OPEC sticks to oil demand growth view, sees pre-pandemic demand in 2023
The Organization of Petroleum Exporting Countries, known as OPEC, on Tuesday stuck to its forecasts for robust global oil demand growth in 2022 and 2023 citing signs that major economies were faring better than expected despite headwinds such as surging inflation.
Oil demand will increase by 3.1 million barrels per day in 2022 and by 2.7 million bpd in 2023, unchanged from last month, the OPEC said in a monthly report.
Oil use has rebounded from the lows of the pandemic, although high prices and Chinese coronavirus outbreaks have trimmed 2022 projections. The downgrades, in OPEC’s view, have delayed recovery in oil use to above 2019 levels until 2023, it said last month.
“Oil demand in 2023 is expected to be supported by a still-solid economic performance in major consuming countries, as well as potential improvements in COVID-19 restrictions and reduced geopolitical uncertainties,” OPEC said in Tuesday’s report.
It expects world oil consumption in 2023 to average 102.73 million bpd, above the pre-pandemic rate during 2019.
Earlier this year, OPEC had forecast a move above pre-pandemic demand levels in 2022.
“While the US and China especially were facing challenges in the first half of 2022, their economies are very likely to recover in the second half,” the report said.

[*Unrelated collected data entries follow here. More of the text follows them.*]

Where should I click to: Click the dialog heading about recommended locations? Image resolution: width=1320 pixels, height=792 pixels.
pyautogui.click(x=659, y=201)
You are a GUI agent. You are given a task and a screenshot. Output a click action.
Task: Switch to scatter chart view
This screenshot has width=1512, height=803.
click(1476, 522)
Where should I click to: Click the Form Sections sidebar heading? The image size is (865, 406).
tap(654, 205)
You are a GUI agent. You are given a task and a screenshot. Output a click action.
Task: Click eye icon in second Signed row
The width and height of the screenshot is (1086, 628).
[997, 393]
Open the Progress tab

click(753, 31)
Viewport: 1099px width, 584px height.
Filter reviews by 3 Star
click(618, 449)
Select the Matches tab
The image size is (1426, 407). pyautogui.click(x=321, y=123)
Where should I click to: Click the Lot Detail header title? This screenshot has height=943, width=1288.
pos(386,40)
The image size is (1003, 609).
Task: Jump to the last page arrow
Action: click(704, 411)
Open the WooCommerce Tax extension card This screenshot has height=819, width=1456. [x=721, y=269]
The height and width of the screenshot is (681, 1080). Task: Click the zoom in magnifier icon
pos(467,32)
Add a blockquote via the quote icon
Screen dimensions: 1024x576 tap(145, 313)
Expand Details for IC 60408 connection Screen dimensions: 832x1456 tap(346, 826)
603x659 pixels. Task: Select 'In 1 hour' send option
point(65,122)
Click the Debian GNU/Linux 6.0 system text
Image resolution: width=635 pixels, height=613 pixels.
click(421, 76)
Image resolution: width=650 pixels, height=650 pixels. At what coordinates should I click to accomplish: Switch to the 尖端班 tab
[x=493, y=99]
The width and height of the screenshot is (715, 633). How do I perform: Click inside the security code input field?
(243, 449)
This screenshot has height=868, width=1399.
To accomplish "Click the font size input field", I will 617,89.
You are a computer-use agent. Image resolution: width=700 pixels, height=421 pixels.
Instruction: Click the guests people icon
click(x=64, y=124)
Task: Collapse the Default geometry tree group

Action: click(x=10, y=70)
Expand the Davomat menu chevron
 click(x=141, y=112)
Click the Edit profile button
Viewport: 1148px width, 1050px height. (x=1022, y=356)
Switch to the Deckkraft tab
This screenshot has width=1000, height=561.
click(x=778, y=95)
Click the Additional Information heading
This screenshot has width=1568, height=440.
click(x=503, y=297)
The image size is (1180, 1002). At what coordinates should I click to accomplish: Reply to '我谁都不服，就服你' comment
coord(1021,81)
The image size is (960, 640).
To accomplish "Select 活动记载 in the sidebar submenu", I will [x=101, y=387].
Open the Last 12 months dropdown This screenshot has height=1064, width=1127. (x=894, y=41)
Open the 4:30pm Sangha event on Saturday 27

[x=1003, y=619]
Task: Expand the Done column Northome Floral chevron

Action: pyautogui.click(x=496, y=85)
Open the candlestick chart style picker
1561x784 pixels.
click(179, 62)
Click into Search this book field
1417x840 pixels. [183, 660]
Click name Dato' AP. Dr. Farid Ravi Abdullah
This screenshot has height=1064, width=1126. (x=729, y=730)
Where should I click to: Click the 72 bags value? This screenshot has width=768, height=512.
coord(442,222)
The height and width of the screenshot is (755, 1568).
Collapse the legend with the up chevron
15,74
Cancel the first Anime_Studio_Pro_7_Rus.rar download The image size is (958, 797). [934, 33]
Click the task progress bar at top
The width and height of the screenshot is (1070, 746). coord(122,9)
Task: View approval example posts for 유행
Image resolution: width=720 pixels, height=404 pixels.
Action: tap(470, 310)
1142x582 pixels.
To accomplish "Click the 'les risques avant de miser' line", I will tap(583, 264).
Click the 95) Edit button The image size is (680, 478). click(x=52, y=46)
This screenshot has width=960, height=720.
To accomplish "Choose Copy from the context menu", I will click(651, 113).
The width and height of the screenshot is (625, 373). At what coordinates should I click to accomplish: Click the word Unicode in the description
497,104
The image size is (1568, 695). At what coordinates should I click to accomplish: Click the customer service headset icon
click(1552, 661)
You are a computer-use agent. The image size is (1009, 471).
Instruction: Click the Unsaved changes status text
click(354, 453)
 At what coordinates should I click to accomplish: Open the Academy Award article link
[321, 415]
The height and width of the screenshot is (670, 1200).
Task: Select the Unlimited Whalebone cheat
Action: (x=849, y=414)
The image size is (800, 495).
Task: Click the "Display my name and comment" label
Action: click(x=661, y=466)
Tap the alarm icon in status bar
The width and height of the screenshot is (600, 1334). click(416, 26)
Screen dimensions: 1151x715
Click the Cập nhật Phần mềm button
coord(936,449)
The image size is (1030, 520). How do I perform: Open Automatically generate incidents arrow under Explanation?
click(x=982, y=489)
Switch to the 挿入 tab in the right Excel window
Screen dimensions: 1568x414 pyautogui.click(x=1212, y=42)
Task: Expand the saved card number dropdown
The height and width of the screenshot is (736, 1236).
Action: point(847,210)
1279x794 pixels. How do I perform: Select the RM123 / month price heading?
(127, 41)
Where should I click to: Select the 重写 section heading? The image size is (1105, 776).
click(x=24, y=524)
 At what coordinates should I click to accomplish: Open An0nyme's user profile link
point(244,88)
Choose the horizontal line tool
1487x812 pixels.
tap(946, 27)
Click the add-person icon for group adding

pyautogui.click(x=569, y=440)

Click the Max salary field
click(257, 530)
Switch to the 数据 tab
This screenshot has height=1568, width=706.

The report added: “The eurozone enjoyed an unexpectedly strong first half of 2022 despite weak sentiment and inflationary trends.”
Iran controls fire at southern oilfield
Iran on Tuesday brought under control a fire at its Shadegan oilfield which was caused by an apparent act of sabotage, a local oil company official told state television.
The fire was caused early on Tuesday after “tampering by unknown elements,” but it was quickly brought under control, Qobad Nasseri, head of the Maroon Oil and Gas Production Company which exploits Shadegan, told state television.
The oilfield is located in the oil-rich southwestern Khuzestan province, home to Iran’s Arab minority, which has long been the scene of anti-government unrest.
Iran has accused Israel of several attacks on facilities and scientists linked to its nuclear program. Israel has neither denied nor confirmed the allegations.
Nasseri said: “The situation is completely under control and there is no cause for concern… The damage is being evaluated but the field will return to production shortly.”
The fire apparently occurred at one of some 20 active wells in the Shadegan field, which has an estimated total production capacity of about 70,000 barrels per day.